▶ Quoted passage:
....................
*(This was dialogue between me and the author of CypherPoker, loosely edited out my comments and questions, posted with permission)*

Here are two useful links:

Big Integer Calculator – Arbitrary Precision Arithmetic…This online calculator helps you perform arithmetic operations with 100+ digit numbers using BigInt.js: http://www.javascripter.net/math/calculators/100digitbigintcalculator.htm

http://www.cs.princeton.edu/~dsri/modular-inversion.html

The first is a calculator for very large integer values (beyond what Windows calculator can handle), and the second one is used to find the modular multiplicative inverse of a value — more on that in a bit!

The main mathematical function in SRA (and RSA, El gamal, etc.) is:

(x^y) mod z

…or, “x” to the power of/raised to the exponent “y”, modulo “z”

In JavaScript this would be written as:

Math.pow(x,y) % z;

In Windows calculator, you can perform these calculations like this:

1. Enter a value for “x”

2. Click on the x superscript-y button (to the left of the “sin” button); the calculator will show a “^” symbol to denote exponentiation in the display.

3. Enter a value for “y”, the click “=”

4. Apply the modulus by clicking the “Mod” button, entering a value for “z”, then “=”.
....................
▶ Material:
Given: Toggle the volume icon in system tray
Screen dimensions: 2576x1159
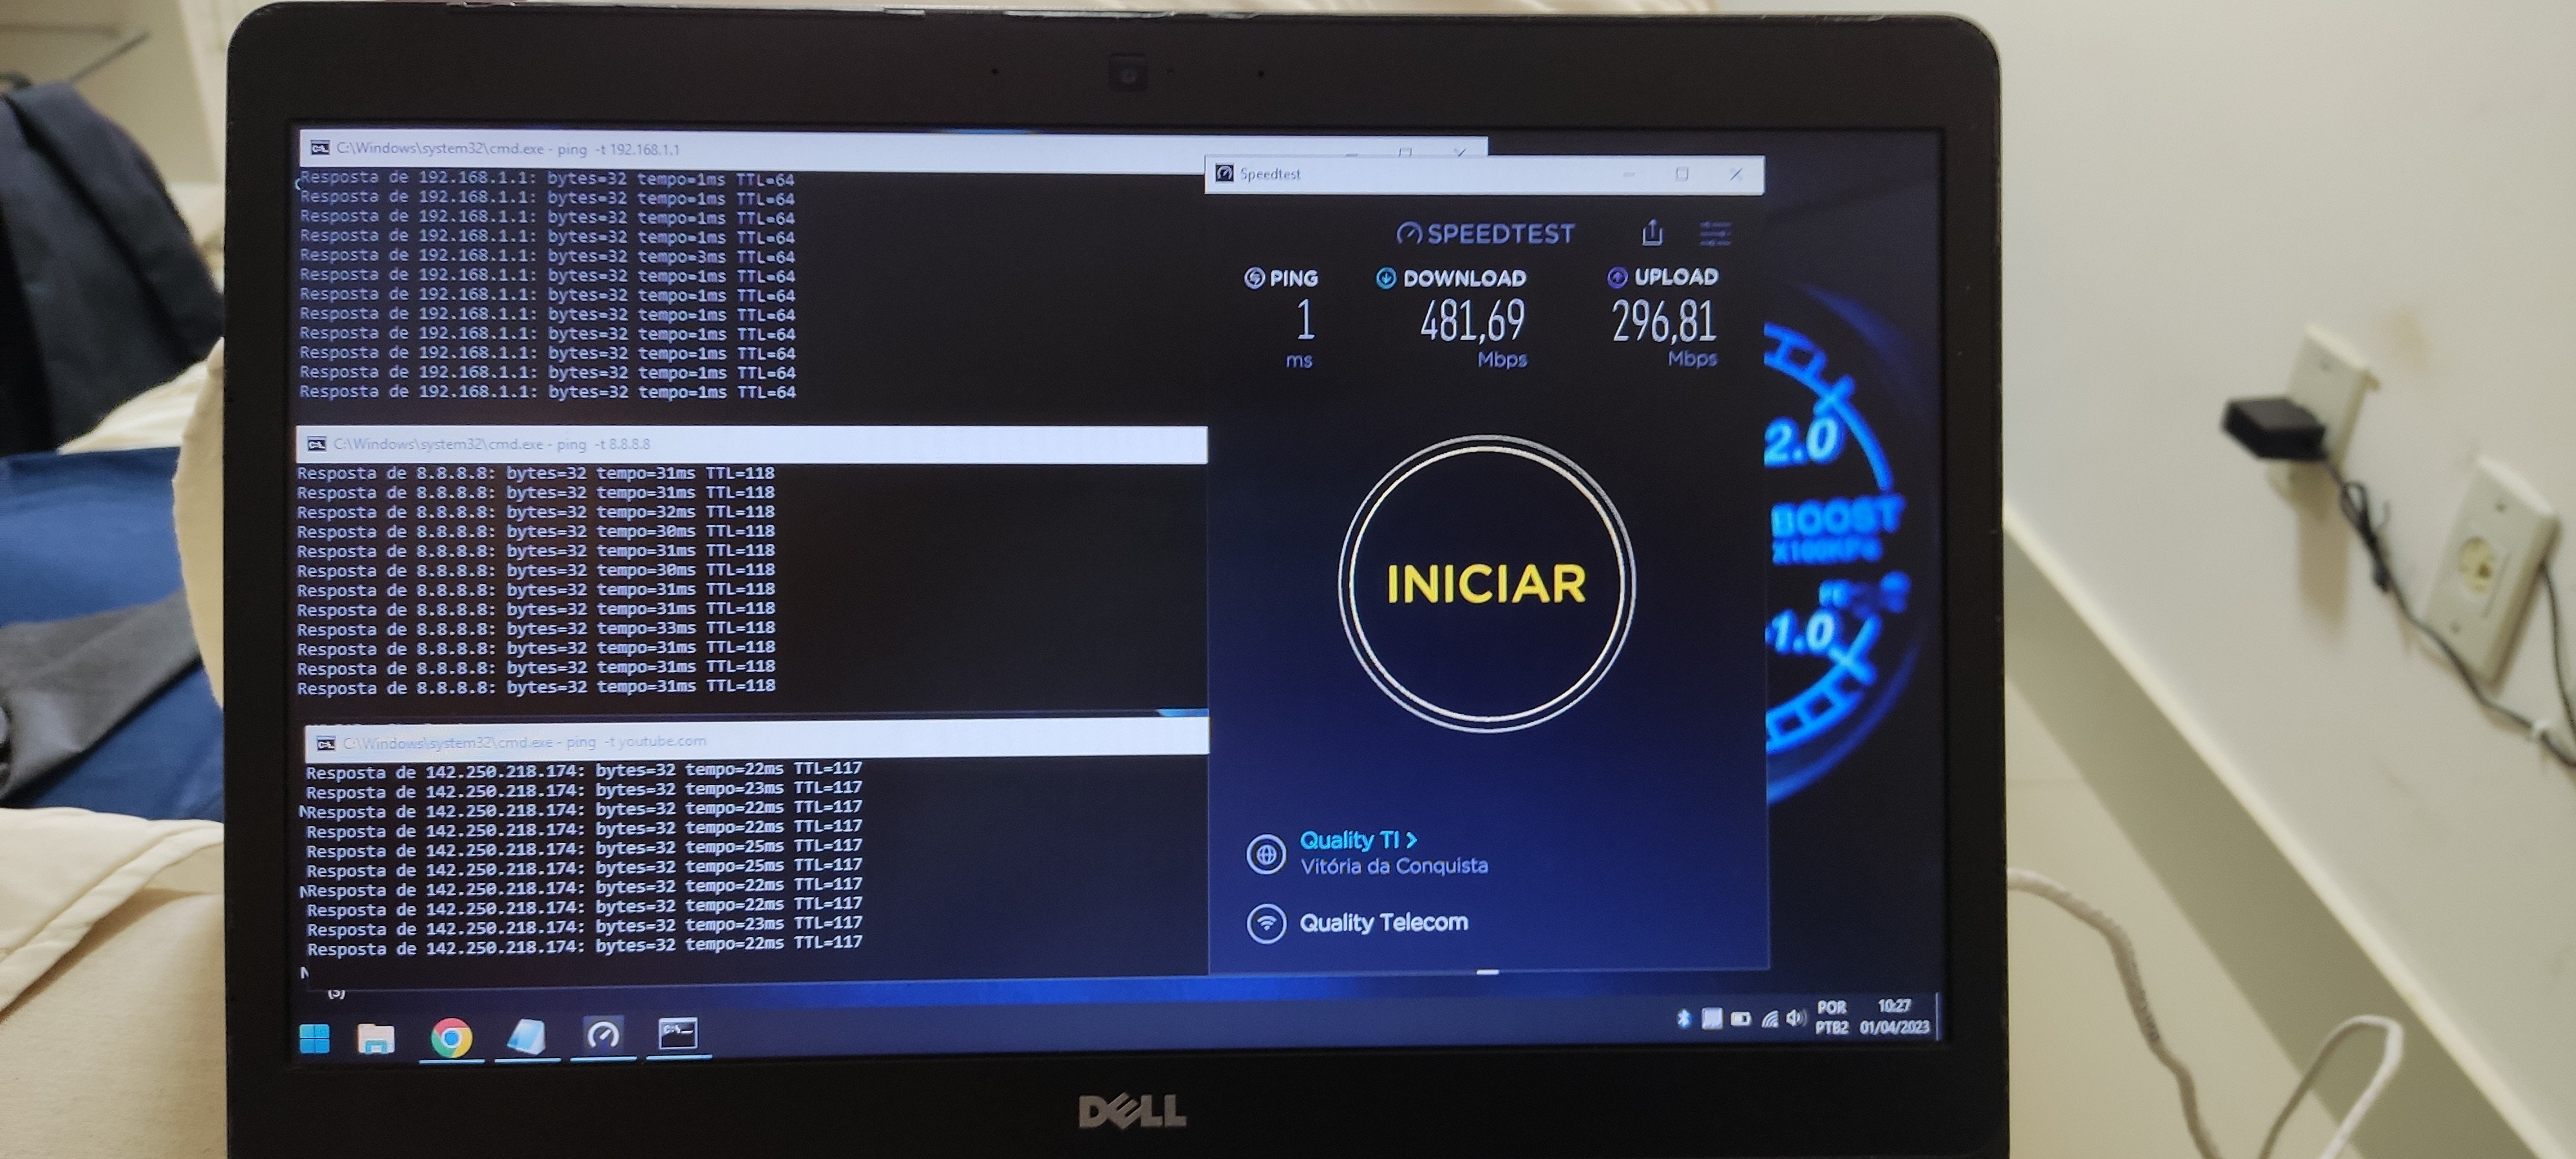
....................
▶ What you need to do:
**a.** In the CypherPoker dialogue, what is the second link used for?
**b.** Pick up the CypherPoker dialogue after its fourth Windows calculator step and keep writing.

▶ Exercise responses:
**a.** It finds the modular multiplicative inverse of a value.

**b.**
In the big integer calculator (the first link above), the exponentiation button appears as “x^y” and there are two entry fields. for the “mod” operation you would put the result from the “x^y” operation into the “x” field, and the modulus value (32 in the example above), into the “y” field.

In SRA the values are written slightly differently:

(m ^ K) mod P

Same equation, still uses numbers, we just use different letters to denote what those numbers represent:

– “m” is the “message” being encrypted or decrypted (the same function is used for both operations)

– “K” is the encryption or decryption “Key”

– “P” is a prime number

These values can only be positive integers – no negative numbers, no decimals: 0,1,2,3,4,5,6…

One thing to note is that we can’t use 0 or 1 for “m” or “K” (for “P” too, really). Using 0 for either value always produces 0, and 1 always produces the same value.

In our case the “m” value represents the card value. Since this can’t be 0 or 1, we start our “deck” at 2.

So 2=Ace of Spades, 3=Two of Spades, 4=Three of Spades, etc.

In SRA we start by picking a value for “P”. That is, pick a positive, whole prime number which is a number that is evenly divisible only by itself and 1 (every other division produces a remainder).

For example:

3 …

3/3 = 1

3/2=1.5 (remainder!)

3/1=3

… or 5 …

5/5 = 1

5/4 = 1.25 (remainder!)

5/3 = 1.66666667 (remainder!)

5/2 = 2.5 (remainder!)

5/1 = 5

The number 6, however, is not prime since:

6/6 = 1

6/5= 1.2 (remainder – could be prime)

6/4=1.5 (remainder)

6/3=2 (no remainder! This is a “composite” number, not a prime.)

6/2=3 (see above)

6/1=6

In the Ethereum integration I used 59 for “P” (this makes sense once you plug in the other numbers).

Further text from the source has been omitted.